The biggest problem with the finale of The Outsider is that its opening few minutes are some of the show’s most anxiety-inducing work, which means the rest of the episode struggles to keep up. It’s a tense, propulsive, uncomfortable opening scene that picks up where last week’s episode left off, with Jack trying to kill everyone coming after El Coco. He’s already killed Pelley, and he’s aiming for more. He kills Claude’s brother, and it isn’t long before both Andy and Howie are dead when Jack makes a car explode, killing both men. At some point some of these characters had to die — that’s the way Stephen King novels work — but that doesn’t make this scene any less difficult to watch. It’s gruesome and shocking, and there’s real dread in the feeling that our heroes are pinned down with little hope to make it out alive.
Unfortunately, from there, the finale struggles to keep the momentum. There’s a great shot where, after Jack has managed to fend off the influence of El Coco long enough to tell the team he’s hiding in the cave, all before killing himself, the camera swings up into the air and surveys the wreckage. A burning car, other cars riddled with bullet holes, a few dead bodies. The remnants of a battle that still isn’t over. It’s a shot that visually represents the thematic underpinnings of the series: that the real struggle comes after the battle, when grief and an existential crisis kick in. Evil is a hell of a beast, but it’s got nothing on the trauma that lives with you well after Evil has been thwarted.
That shot is, in a way, the climax of the series. It tells you everything you need to know. The rest of the episode is largely a whole lot of exposition and tying up loose ends in ways that aren’t particularly satisfying. Take the final showdown with El Coco. Gibney and Ralph head into the cave, and they have a curious conversation with El Coco (fully looking like Claude) about what he is and what his purpose might be. They don’t get any answers, and then things just sort of end anticlimactically. Claude comes in, shoots El Coco, and the cave collapses. Gibney and Claude head out, but Ralph goes back to make sure the thing is dead. It’s not, and he relishes in being able to end its life, saying that it’d be better if no one ever knew this thing existed.
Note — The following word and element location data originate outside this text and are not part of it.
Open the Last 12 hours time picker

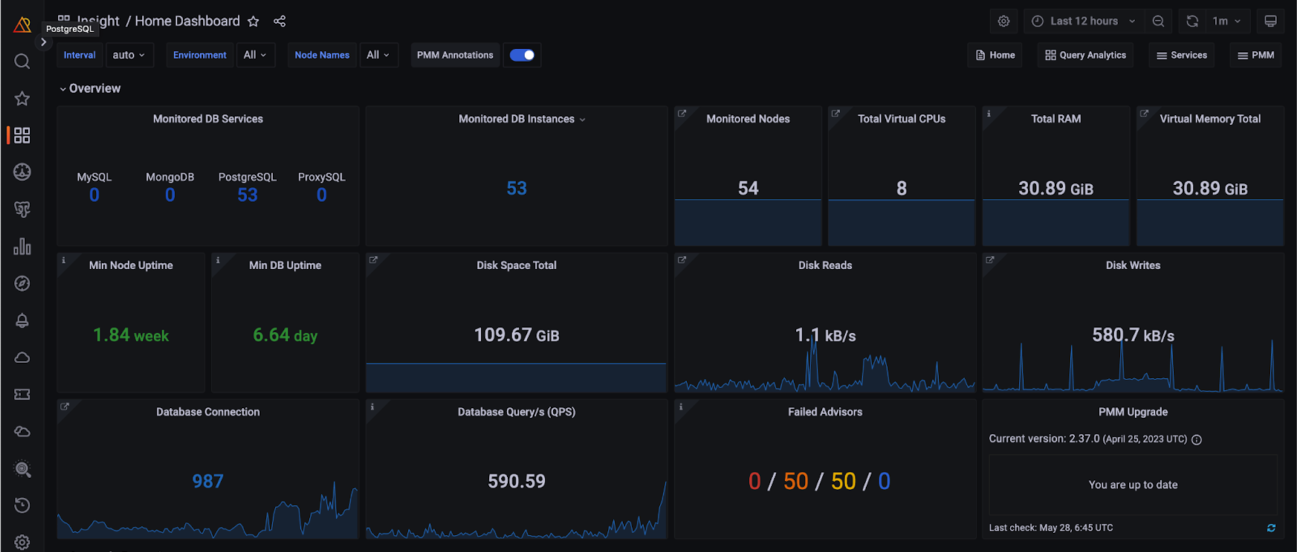(1083, 21)
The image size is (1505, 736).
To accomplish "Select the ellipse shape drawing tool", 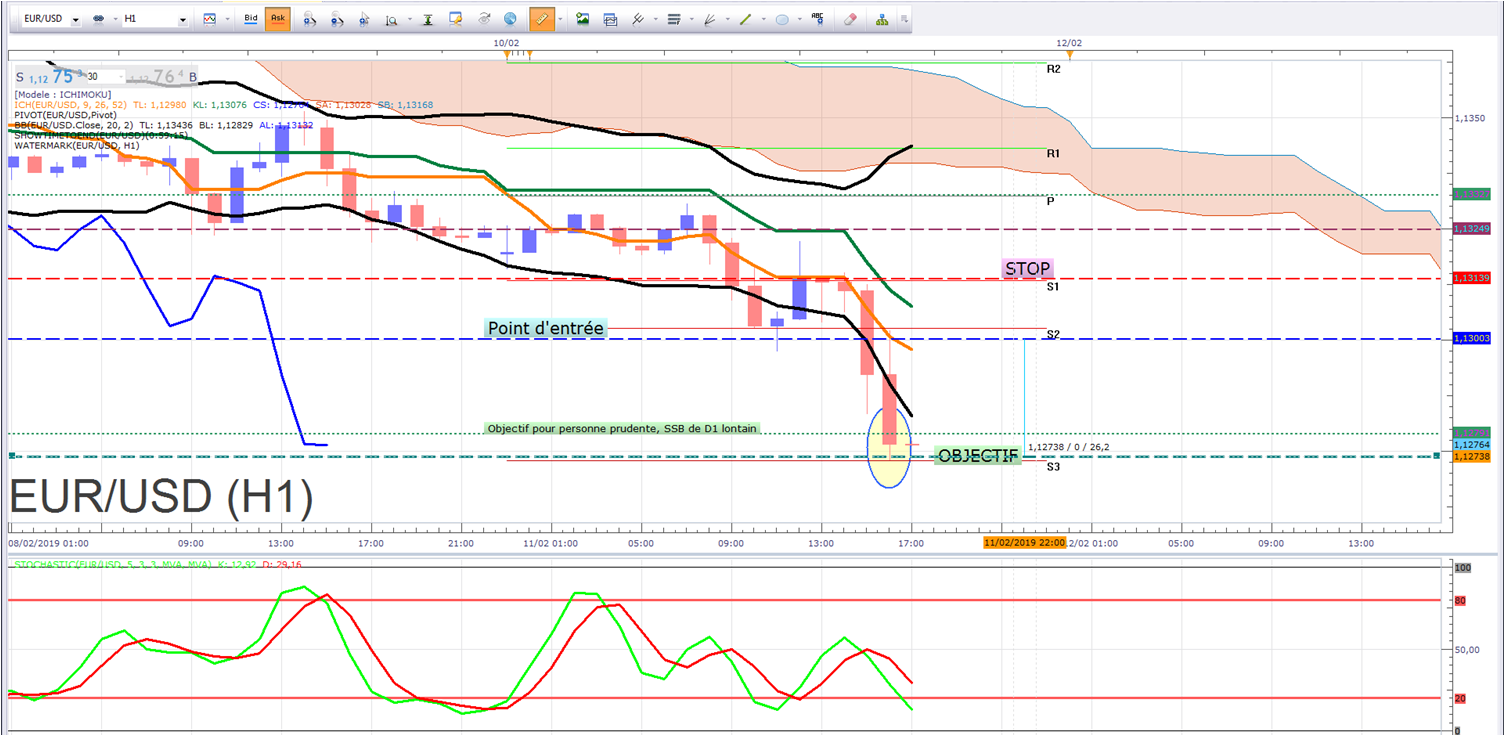I will tap(782, 19).
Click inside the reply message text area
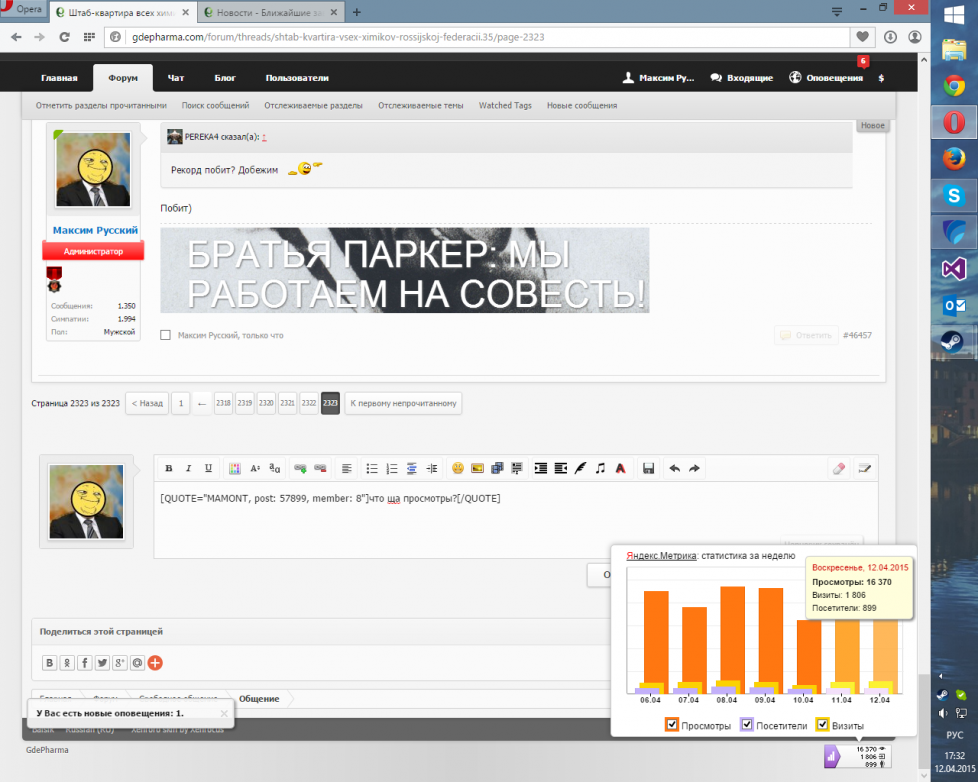This screenshot has height=782, width=978. click(500, 520)
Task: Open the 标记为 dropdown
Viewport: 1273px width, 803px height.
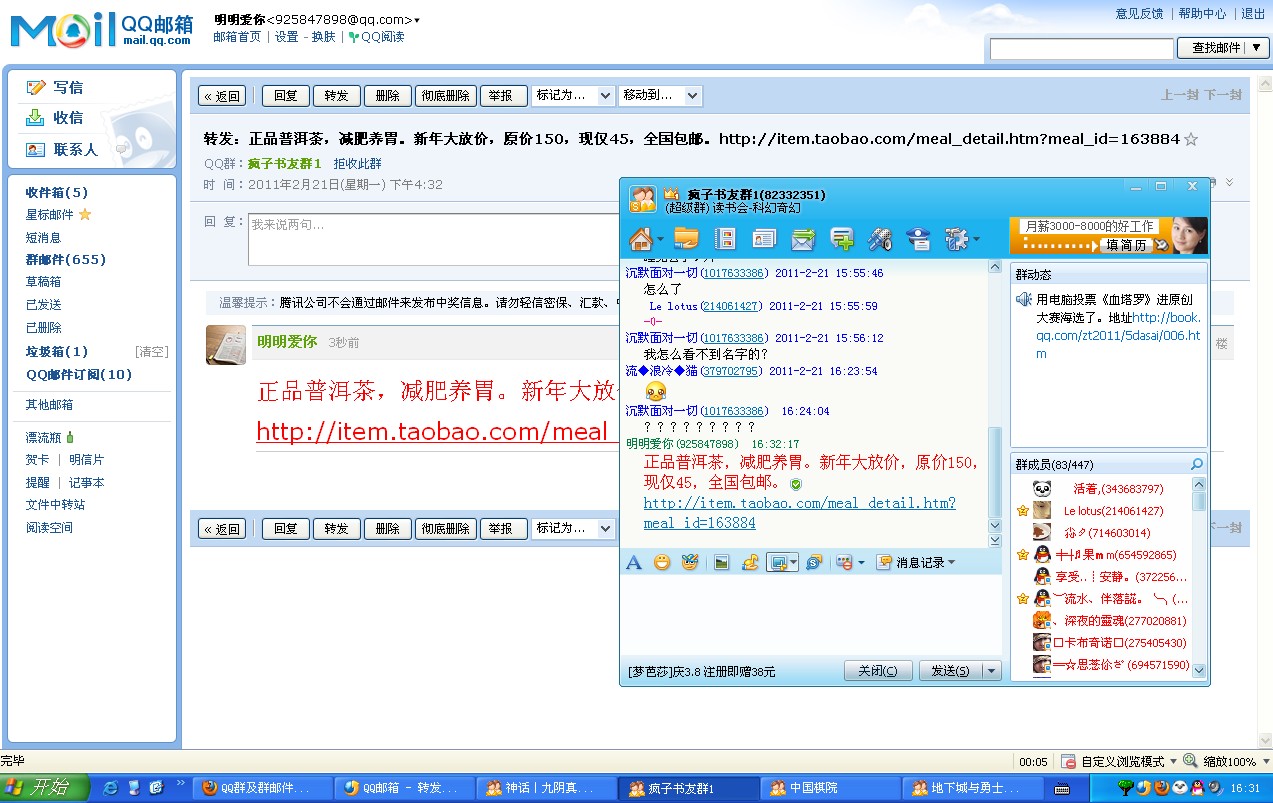Action: (573, 95)
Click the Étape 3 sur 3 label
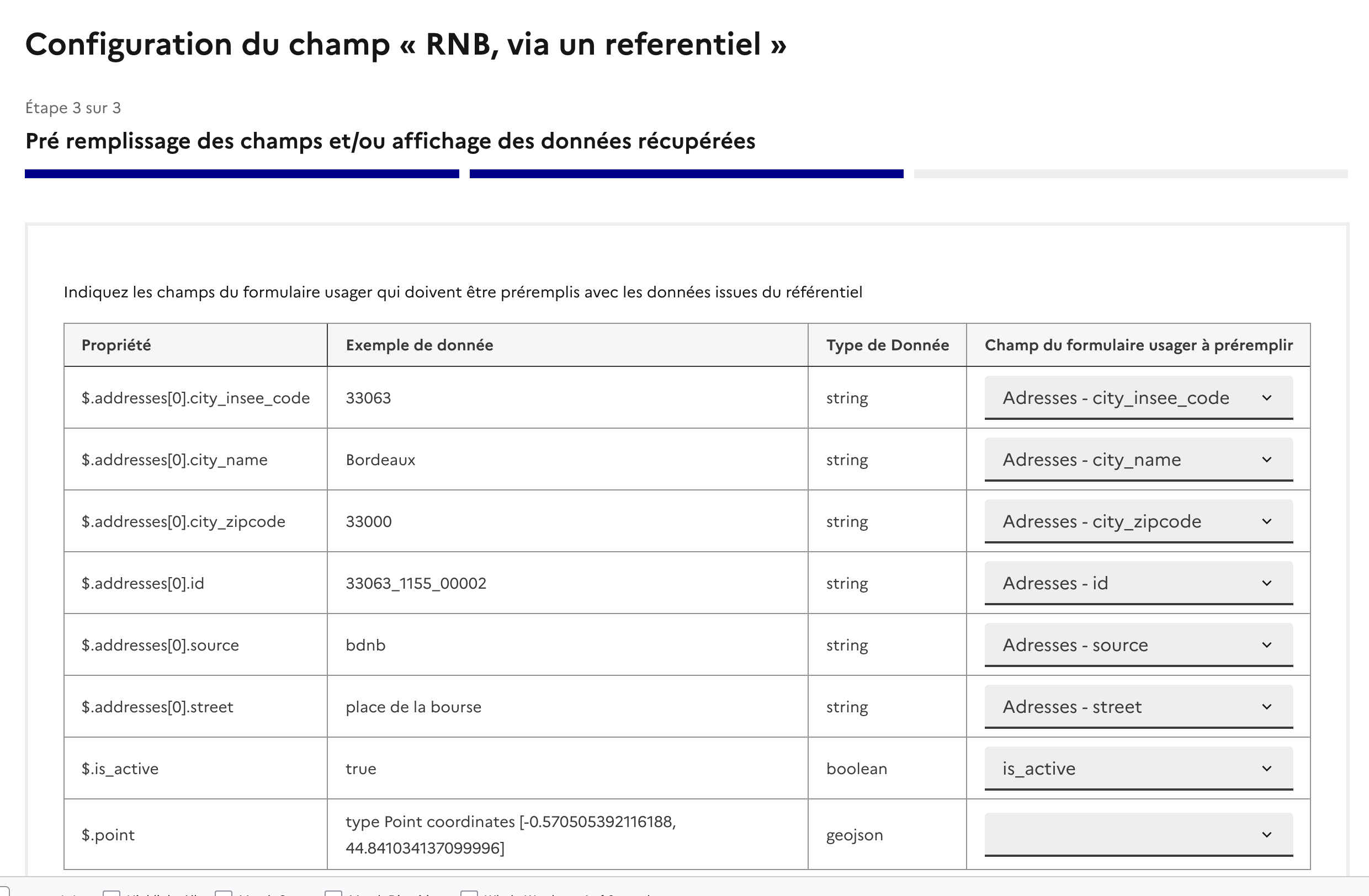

That’s a potentially interesting angle, the idea being that Ralph has come around to believing in this thing, but also wants to shield the world from the kind of eye-opening, world-expanding experience he’s had. But the show doesn’t do much with it. Essentially, Ralph gets a “happy” ending where he can imagine seeing his deceased son again one day. After all that anticipation and tension, the whole thing ends with El Coco mostly dying from a collapsed cave, and the team deciding to concoct some sort of fake story to clear Terry’s name.
I’ll be honest: I may not have totally followed the story they created, so feel free to drop into the comments if you got all the details and I’m missing something. In essence, though, they talk about Jack killing everyone, but being influenced by someone else who’s on the run, the “main actor” who tried to kidnap another kid. That forces the DA to reopen the case, apologize to Glory, and publicly clear Terry Maitland’s name. There’s some intriguing thematic work here too, the idea that even with El Coco dead the grief lives on, and these lives are forever changed. But again, the show never really digs much deeper. Everything feels rushed and too tidy considering how much of the series was a slow burn interested in sitting in uncomfortable emotions and morally questionable situations.
There’s also a very strange moment that doesn’t have any bearing on the plot, is largely inconsequential, and just felt off to me. As Gibney leaves Ralph’s house to head back home, he asks her what else is out there. She smiles, real coy, and shrugs. It’s such a strange gesture after all of this. So many people died, and Gibney, in particular, feels like she cost Andy his life, and yet the idea of more ancient evil being out there gets a smile from her?
Anyways, the show ends with Ralph and Jeannie visiting Derek’s grave and, like I mentioned above, contemplating what this experience might mean for what they believe in terms of an afterlife. It’s an ending that makes sense, but it feels very tacked on. A tidy little bow with no complications, which, to me, doesn’t suit the more ambitious episodes that came before. Much like the novel the show is adapted from, The Outsider had some interesting stuff to say, and plenty of atmosphere to boot, but struggled to keep it all going along the way.